弁護士会内には会派と呼ばれる親睦団体があります。派閥と呼ばれることもあり、元々は、弁護士会長を出すための政治的な団体だったそうです。私が所属するのは500人程度の団体で、その中で弁護士会長になりたいと考えている人間は10人いないと思います。98%以上にとって、会派とは純然たる親睦団体です。ただ、会長になりたいという仲間がいれば、そうかそうか、じゃあ会長にしよう、祭りじゃ!といって楽しんでいます。政治とはお祭りで、候補者は神輿であり、担ぎ手もわっしょいできれば楽しいのです。

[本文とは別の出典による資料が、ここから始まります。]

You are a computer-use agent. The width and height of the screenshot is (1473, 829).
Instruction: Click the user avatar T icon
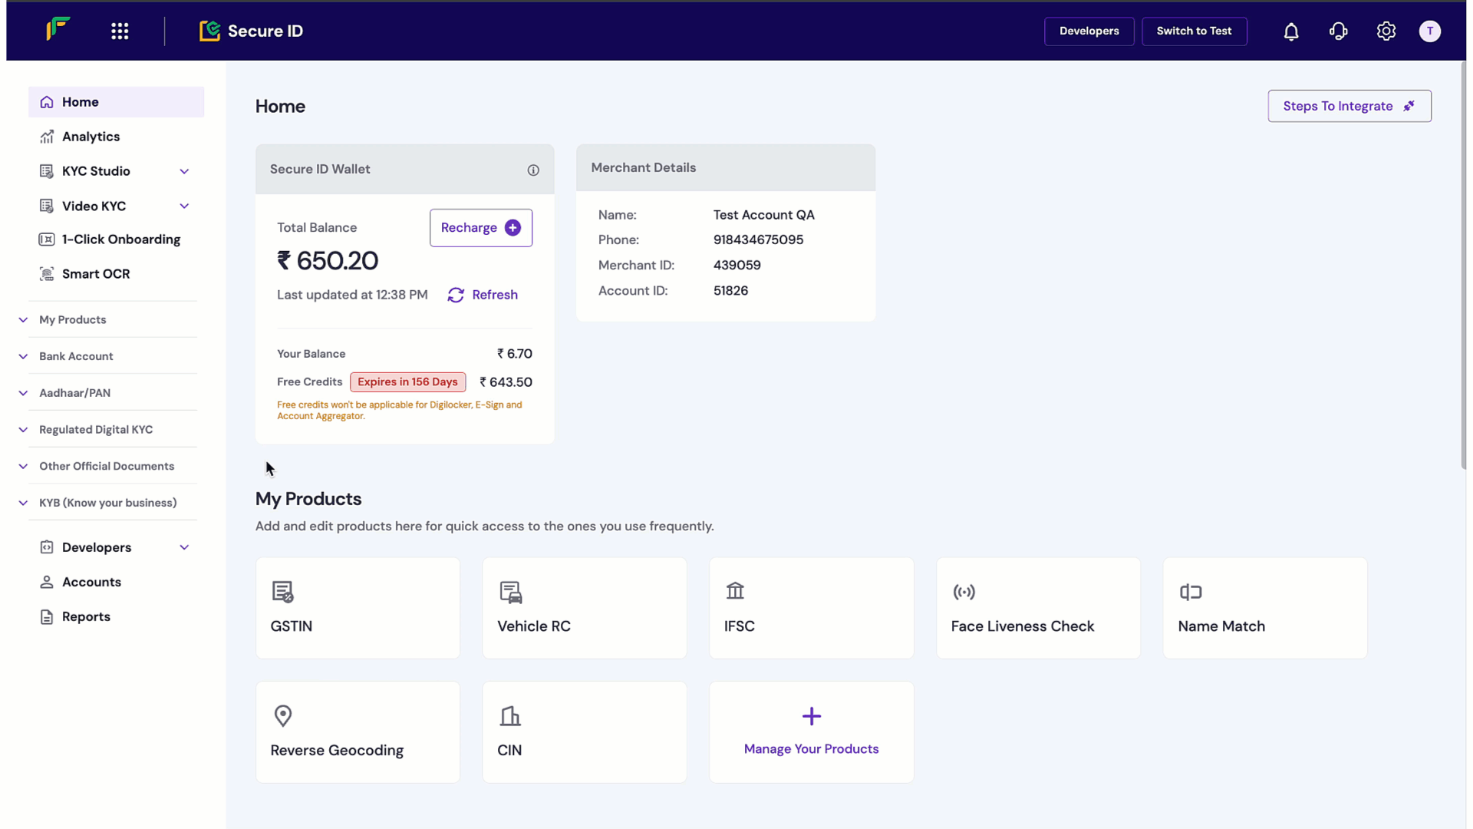click(1429, 31)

そのため、私は、会派の本質は親睦であると信じて楽しんでいます。
以前、後輩から、会派は成功者の集いだと言われて、ショックを受けました。ドラマで見る悪い政治家や弁護士のように高級料亭での密談などごくまれにしか発生しません。先輩から、やたらと高そうなお店に呼び出されると悪い予感しかしません。私の経験上、100%、面倒くさい仕事が降ってきます。何万円か知らんけどここの食事代出すから逃げ出させて、と思うのですが、逃げ出せません。私が逃げ出せないなら先輩も高い食事をご馳走してくれる必要もないのですが、死地に送り出す兵卒へのせめてもの誠意なのでしょう。会派で高いお店に行く機会はそのくらいです。普段は、お姉さんのいるお店に行くこともほとんどなく、リーズナブルで料理が美味しいお店で食欲を満たしたら、後は延々大衆居酒屋やカジュアルなバーで飲んだくれています。そのため、私には、成功者の集いというイメージは一切ありませんでした。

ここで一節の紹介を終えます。